By the late 1980s, a major IT project under way at the Society of Worldwide Interbank Financial Telecommunication (SWIFTsc) was beginning to drain significant resources, with the well quickly running dry. The project, according to former SWIFTsc security adviser Erik Guldentops, now a management consultant and executive professor at the Management School of Antwerp University, suffered from "moving goalposts" for requirements, budgets and objectives. Business, IT and audit management began sparring over who should take the blame. Tensions escalated to the point where hostility and friction were close to paralysing the project.

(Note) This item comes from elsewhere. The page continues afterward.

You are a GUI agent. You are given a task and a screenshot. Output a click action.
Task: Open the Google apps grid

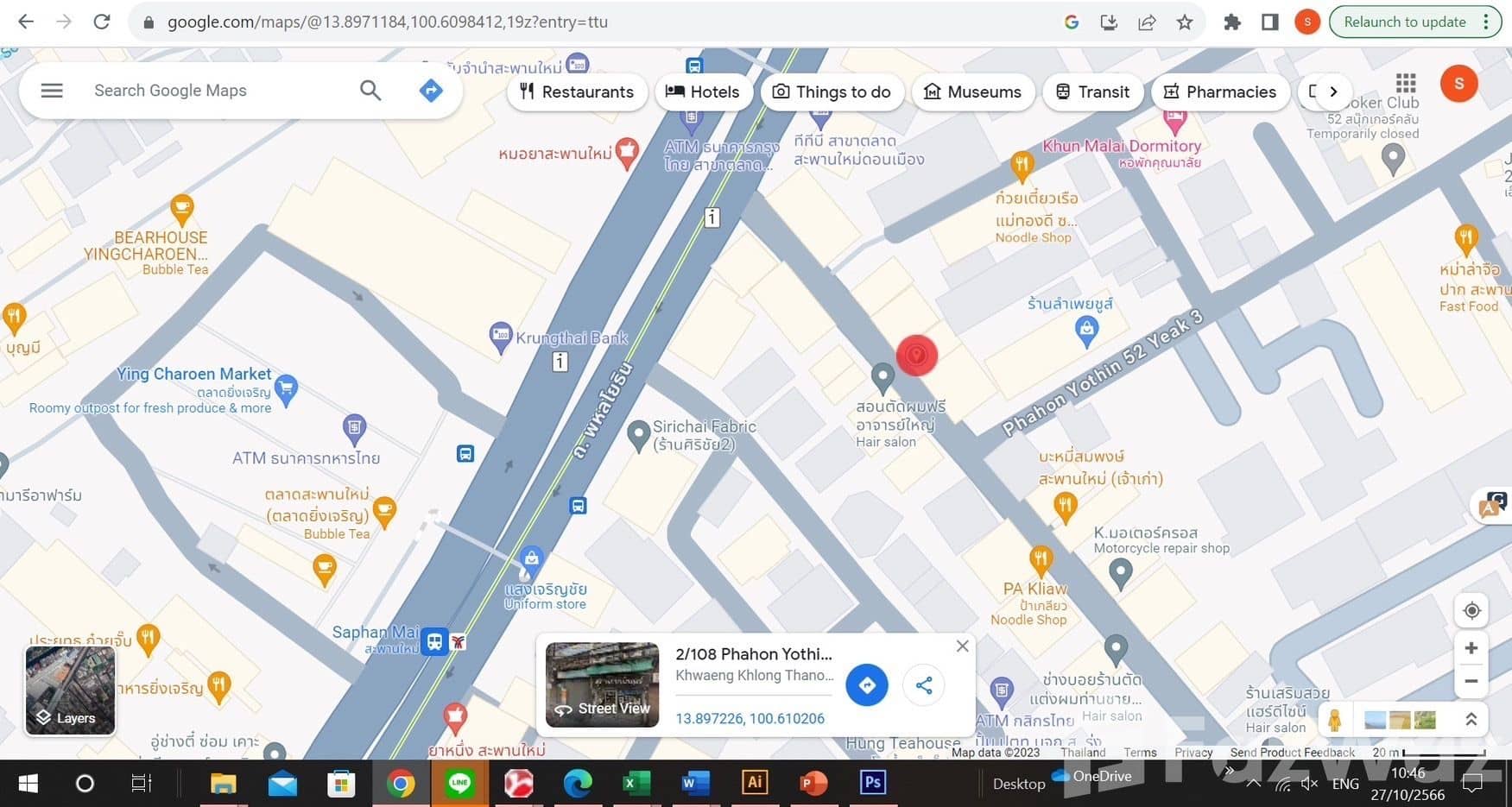(1406, 84)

It is a scenario familiar to many organisations attempting to undertake wide-scale IT reform, but for SWIFTsc, which provides secure global communication to more than 7000 financial institutions in more than 190 countries, the consequences could have been catastrophic. Eventually the board was forced to step in, becoming by doing so one of the earliest boards of directors to intervene and implement basic IT governance practices. Belatedly, that is a fashion more companies look set to emulate.
Intent on protecting the organisation as it navigated technological change, SWIFTsc's board of directors and executive management: set clear IT strategy through a dedicated board committee; relied on measurable and controllable performance indicators initiated by the audit department and further developed with - and agreed to by - IT management; and, monitored progress against the performance indicators, again leveraging the dedicated board committee. It was a highly successful intervention, Guldentops says.

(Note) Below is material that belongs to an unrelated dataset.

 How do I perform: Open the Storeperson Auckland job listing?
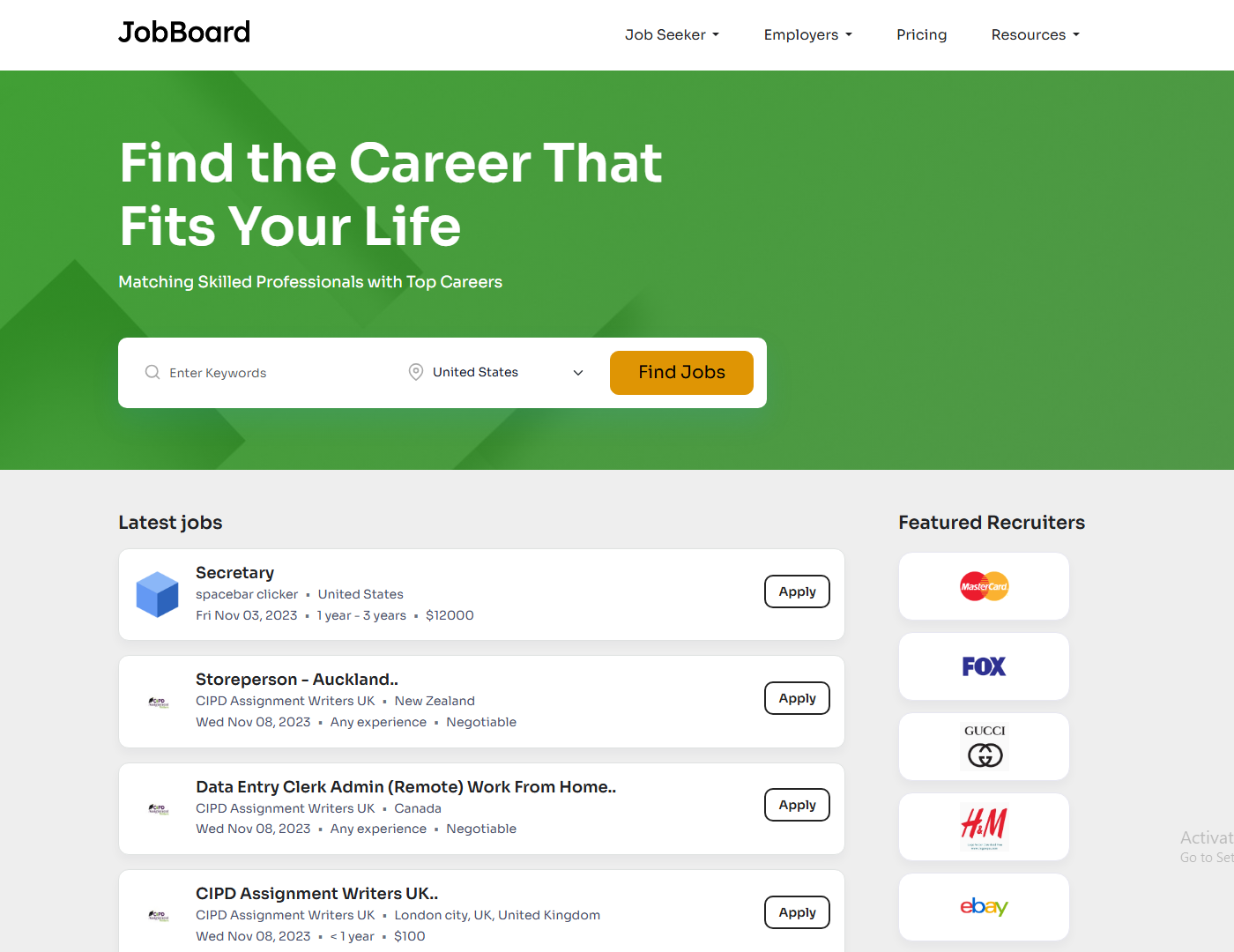pyautogui.click(x=297, y=679)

Historically, boards have seldom been involved in IT issues, intervening mainly when IT problems threatened the viability of the business. Boards rushed to intervene in some of the online retail companies, including Amazon, when fulfilment problems threatened the credibility of the company and buyers were still skittish about online buying. Boards have also intervened in some companies in which IT was seen as integral to the business model. Otherwise, it has been rare for an IT issue to attract the attention of a board of directors. As leading global businesses increasingly recognise the imperative for strong IT governance, some boards are stepping up to adopt a much stronger oversight role, and leading institutions are proposing those organisations as role models for the rest of the business world.
"It's crucial that board members provide oversight regarding IT issues," Guldentops says. "IT is key to the continued existence of the world's largest enterprises. Boards and executives must ensure that IT delivers appropriate value to the business, IT risks are mitigated and IT practices are aligned with business objectives." Guldentops was commenting at the launch last year of two new high-level documents from the IT Governance Institute, together designed to help enterprise board members and executive managers focus their attention on vital and complex IT governance and security issues.
The IT Governance Executive Summary and a related publication, IT Strategy Committee, address the roles and responsibilities of boards and management regarding IT. Both publications are available as open standards and complimentary downloads via the IT Governance Institute's Web site at www.ITgovernance.org. Guldentops says the key message of these publications is that board members do not need to be technology experts, but they do need to understand their changing roles regarding oversight.
A not-for-profit organisation dedicated to sharing better practices for IT governance, the institute, founded in 1998 by the Information Systems Audit and Control Association (ISACA - founded in 1969), has also developed a comprehensive framework for IT governance implementation, known as Control Objectives for Information and Related Technology (CobiT).